В этих, в общем-то справедливых, выводах по отношению к «варягам» был допущен только один, однако весьма существенный просчет: их неизменно связывали не только с Рюриком, но и с пришедшей с Рюриком «русью», создавая путаницу, в которой лишь в малой степени был повинен летописец. Никто почему-то не вспомнил, что Нестор работал в начале XII в., описывая события, происходившие за 250 лет до этого, в понятиях и терминах своего времени, тем самым порождая неизбежные анахронизмы.
Между тем, легенда о Рюрике даже в ее современном виде свидетельствует, что этот князь пришел к «словенам» с «русью», которая только в XII в. была отождествлена с «варягами» соответствующей глоссой, доставившей столько мучений позднейшим исследователям. Достоверность подобного вывода подтверждается и тем обстоятельством, что легенда о Рюрике без «варягов» стала известна в киевской Руси не ранее 1050 г., поскольку «Слово о законе и благодати» Илариона в своей первой редакции не знает ни Рюрика, ни легенды об апостоле Андрее ( «не виде ап(о)с(то)ла, пришедша в землю твою») [160] Молдаван A. M. «Слово о законе и благодати» Илариона. Киев, 1982, с. 91 и 95.

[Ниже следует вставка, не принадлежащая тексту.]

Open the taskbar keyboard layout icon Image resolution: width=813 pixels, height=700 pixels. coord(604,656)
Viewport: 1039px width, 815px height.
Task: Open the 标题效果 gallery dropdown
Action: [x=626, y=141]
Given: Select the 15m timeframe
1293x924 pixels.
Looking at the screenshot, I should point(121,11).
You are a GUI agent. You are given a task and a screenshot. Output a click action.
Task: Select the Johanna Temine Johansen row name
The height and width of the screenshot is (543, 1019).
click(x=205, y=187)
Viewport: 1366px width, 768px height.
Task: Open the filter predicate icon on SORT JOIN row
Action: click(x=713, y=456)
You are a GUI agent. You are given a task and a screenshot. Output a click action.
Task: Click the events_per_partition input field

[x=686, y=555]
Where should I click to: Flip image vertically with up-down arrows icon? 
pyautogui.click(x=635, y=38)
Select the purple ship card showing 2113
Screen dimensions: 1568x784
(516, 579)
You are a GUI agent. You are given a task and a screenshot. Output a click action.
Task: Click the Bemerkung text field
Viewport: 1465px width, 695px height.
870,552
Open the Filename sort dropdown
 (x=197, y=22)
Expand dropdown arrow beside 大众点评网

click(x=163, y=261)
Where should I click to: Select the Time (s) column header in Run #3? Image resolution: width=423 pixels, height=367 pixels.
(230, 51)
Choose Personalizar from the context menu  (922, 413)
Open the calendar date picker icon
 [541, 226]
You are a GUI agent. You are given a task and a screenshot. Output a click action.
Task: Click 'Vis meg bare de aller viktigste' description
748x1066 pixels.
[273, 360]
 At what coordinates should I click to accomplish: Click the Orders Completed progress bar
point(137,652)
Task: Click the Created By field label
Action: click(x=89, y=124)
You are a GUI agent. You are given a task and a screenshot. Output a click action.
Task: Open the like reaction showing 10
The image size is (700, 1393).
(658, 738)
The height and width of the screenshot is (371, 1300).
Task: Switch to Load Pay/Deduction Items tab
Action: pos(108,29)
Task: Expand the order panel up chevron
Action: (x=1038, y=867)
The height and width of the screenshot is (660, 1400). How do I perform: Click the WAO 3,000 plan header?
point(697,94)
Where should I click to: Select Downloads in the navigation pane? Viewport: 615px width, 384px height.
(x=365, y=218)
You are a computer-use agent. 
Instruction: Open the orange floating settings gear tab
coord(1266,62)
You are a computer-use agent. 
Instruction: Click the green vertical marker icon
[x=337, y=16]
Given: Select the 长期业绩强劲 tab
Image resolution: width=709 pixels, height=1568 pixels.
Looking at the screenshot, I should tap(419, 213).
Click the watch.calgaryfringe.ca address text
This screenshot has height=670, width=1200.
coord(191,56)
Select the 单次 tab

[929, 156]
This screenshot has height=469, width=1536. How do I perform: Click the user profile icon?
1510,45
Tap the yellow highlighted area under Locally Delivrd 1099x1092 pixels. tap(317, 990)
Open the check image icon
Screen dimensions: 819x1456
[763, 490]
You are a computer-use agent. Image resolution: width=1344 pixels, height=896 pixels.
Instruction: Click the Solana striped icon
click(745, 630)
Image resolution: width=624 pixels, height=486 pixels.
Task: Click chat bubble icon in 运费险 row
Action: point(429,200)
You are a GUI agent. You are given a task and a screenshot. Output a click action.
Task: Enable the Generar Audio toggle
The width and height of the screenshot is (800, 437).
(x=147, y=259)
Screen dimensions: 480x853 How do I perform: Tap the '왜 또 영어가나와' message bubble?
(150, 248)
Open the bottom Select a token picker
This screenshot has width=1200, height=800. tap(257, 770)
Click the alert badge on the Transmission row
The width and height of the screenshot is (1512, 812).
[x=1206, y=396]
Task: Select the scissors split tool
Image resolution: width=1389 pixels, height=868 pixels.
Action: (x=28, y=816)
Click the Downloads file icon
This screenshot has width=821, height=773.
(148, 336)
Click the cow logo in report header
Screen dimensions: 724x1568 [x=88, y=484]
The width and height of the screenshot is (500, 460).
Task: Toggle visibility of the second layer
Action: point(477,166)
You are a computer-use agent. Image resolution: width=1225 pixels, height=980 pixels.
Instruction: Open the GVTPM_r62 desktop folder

, но и не позднее 1067 г., когда в Тмуторокане был отравлен сын новгородского князя Владимира Ярославича, Ростислав Владимирович, отец первого среди «Рюриковичей» князя с этим именем — Рюрика Ростиславича, впоследствии князя перемышльского.
Таким образом, в ПВЛ лексема «варяг» употребляется в точном соответствии с тем смыслом, который в нее был вложен в Византии, где она означала ‘наемника, принятого в императорскую гвардию’, а затем ‘наемника’ вообще, тогда как в северном регионе Руси эта лексема определяет выходцев с территории славянского Поморья. Войдя в лексикон новгородцев не ранее второй половины XI в., если не позднее, уже к середине XIV в. она оказывается окончательно вытеснена из обиходной речи и документов псевдоэтнонимом «немец/немцы», охватывающим всех жителей Поморья и представителей ганзейского союза городов, но сохранив о себе память в гидрониме «море Варязское», в западных источниках неизменно именуемого «Восточным» (Ostersalt).
Не собираясь опровергать бесспорные показания летописей и документов, свидетельствующих о тождестве лексемы «варяг» понятию «немец» для конца XII — первой половины XIII в. в Новгороде, как это зафиксировано Краткой Правдой и договором 1189–1199 гг., хочу привлечь внимание к возможному объяснению глоссы о происхождения новгородцев ( «и от техъ варяг… людье ноугородьцы от рода варяжьска, преже бо беша словени»[Л., 20]), фиксация которой текстом ПВЛ была возможна не ранее первой четверти XII в., поскольку трудно представить, чтобы новгородцы более позднего времени прямо выводили себя от «поганых латинян». Вопрос этот тем более подлежит рассмотрению, что сохранился документ, подтверждающий существование в конце XVIII в. деревень в Копорском уезде, жители которых считали себя происходящими «от варягов».